What the task requires: Set down, please, exactly the lines below that run from the line with "How do I perform: Click the Partidos" to the line with "Open the Paste connection string link", both lines included.

[Dataset entries]
╭──

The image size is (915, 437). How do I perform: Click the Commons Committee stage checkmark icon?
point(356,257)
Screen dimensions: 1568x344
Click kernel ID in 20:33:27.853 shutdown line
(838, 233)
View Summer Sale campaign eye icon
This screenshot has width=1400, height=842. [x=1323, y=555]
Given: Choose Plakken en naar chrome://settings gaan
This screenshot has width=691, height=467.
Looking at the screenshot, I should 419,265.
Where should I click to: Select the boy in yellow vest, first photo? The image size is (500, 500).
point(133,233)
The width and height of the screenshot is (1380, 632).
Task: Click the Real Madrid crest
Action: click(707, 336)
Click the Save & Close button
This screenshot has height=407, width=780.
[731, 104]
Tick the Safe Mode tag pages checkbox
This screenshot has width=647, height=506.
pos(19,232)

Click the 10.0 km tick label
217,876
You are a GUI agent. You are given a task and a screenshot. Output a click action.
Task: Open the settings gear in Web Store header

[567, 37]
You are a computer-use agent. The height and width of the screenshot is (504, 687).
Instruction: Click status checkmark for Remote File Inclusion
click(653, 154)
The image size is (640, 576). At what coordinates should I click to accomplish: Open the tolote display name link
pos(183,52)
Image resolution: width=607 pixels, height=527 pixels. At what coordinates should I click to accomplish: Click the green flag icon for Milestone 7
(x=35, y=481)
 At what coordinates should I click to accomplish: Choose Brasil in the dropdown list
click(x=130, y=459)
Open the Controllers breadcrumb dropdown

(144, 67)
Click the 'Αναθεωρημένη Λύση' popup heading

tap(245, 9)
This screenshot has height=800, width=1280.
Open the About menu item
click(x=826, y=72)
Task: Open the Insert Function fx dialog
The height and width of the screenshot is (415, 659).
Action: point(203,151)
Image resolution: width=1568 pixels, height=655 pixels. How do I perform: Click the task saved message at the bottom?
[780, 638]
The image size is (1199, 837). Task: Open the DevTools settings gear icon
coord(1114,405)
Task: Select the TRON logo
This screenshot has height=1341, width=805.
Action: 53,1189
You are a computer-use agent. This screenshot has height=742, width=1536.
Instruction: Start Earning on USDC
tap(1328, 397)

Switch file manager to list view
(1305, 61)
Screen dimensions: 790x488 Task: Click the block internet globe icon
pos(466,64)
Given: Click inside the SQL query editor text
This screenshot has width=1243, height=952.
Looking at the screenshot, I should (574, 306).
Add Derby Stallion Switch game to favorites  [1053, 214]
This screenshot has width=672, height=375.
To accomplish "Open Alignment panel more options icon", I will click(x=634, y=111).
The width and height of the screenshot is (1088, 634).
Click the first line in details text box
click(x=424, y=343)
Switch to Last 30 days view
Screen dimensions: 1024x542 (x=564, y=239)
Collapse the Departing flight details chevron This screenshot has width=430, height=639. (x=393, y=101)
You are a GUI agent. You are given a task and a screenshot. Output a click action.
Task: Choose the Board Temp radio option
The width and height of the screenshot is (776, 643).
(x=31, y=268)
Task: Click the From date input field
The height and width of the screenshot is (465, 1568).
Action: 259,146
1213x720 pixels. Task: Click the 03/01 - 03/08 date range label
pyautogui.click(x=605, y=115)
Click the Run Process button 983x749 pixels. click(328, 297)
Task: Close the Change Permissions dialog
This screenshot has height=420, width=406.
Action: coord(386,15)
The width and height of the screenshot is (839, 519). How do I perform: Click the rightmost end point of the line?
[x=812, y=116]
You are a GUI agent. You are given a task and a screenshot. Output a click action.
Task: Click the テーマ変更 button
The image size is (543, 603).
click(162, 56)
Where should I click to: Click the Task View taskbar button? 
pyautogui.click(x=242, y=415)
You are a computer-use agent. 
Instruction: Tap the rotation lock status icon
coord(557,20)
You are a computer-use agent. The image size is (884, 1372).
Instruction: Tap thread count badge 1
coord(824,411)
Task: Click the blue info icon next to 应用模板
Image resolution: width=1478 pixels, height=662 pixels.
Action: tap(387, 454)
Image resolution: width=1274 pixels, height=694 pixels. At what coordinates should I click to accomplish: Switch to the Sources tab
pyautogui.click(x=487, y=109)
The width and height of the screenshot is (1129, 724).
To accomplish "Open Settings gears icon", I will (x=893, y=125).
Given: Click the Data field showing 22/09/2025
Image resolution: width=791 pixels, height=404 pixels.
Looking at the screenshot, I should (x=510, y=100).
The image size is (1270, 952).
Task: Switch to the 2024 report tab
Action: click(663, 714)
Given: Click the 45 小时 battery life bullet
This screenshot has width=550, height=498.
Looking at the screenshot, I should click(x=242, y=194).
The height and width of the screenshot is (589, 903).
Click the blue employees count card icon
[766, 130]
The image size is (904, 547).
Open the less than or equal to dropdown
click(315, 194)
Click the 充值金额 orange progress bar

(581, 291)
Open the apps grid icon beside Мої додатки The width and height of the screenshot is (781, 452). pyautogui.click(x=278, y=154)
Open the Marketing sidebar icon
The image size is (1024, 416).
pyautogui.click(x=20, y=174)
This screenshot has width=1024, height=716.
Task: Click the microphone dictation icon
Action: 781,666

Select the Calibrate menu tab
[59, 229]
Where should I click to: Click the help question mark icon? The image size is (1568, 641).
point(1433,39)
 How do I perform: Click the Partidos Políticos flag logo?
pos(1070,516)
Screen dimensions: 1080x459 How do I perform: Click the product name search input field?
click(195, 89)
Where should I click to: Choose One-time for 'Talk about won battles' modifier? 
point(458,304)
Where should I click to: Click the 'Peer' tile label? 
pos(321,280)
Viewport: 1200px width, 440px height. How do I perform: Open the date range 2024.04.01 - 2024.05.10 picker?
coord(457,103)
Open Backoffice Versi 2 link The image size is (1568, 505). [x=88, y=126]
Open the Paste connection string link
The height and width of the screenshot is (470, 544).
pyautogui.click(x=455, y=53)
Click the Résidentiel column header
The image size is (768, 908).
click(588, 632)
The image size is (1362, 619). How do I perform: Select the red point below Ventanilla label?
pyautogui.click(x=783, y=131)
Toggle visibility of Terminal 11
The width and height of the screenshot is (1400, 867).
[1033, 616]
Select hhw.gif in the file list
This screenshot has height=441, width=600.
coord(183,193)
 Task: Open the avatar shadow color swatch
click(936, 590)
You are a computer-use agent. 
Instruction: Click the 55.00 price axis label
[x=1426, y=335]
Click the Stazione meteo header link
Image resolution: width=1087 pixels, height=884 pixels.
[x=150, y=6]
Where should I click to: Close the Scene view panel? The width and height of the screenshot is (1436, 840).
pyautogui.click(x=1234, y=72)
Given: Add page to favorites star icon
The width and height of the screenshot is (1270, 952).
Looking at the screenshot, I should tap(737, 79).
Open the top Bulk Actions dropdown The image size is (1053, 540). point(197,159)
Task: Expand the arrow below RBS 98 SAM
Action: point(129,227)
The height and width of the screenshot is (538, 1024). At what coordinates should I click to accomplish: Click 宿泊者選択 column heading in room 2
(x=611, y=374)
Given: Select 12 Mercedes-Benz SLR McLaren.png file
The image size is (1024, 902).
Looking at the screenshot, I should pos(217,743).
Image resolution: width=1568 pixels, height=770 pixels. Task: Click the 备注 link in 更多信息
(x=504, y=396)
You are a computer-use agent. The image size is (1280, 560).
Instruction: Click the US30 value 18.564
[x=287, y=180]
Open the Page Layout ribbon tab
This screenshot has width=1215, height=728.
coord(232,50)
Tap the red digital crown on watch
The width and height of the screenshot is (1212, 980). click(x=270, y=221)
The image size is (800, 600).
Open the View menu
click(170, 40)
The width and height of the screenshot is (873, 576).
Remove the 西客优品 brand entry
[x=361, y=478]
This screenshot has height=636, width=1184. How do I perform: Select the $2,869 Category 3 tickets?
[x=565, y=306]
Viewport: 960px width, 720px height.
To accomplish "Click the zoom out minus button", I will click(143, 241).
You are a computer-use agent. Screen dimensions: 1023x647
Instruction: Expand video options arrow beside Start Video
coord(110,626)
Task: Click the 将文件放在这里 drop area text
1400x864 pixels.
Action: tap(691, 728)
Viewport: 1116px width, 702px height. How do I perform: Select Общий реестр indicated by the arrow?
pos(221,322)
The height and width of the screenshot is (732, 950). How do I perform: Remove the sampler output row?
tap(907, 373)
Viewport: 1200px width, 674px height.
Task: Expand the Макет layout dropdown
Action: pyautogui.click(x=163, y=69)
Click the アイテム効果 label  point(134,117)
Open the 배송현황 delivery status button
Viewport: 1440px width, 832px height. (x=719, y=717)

╰──

Your response:
 How do I perform: Click the Partidos Políticos flag logo?
pos(1070,516)
Screen dimensions: 1080x459 How do I perform: Click the product name search input field?
click(195, 89)
Where should I click to: Choose One-time for 'Talk about won battles' modifier? 
point(458,304)
Where should I click to: Click the 'Peer' tile label? 
pos(321,280)
Viewport: 1200px width, 440px height. How do I perform: Open the date range 2024.04.01 - 2024.05.10 picker?
coord(457,103)
Open Backoffice Versi 2 link The image size is (1568, 505). [x=88, y=126]
Open the Paste connection string link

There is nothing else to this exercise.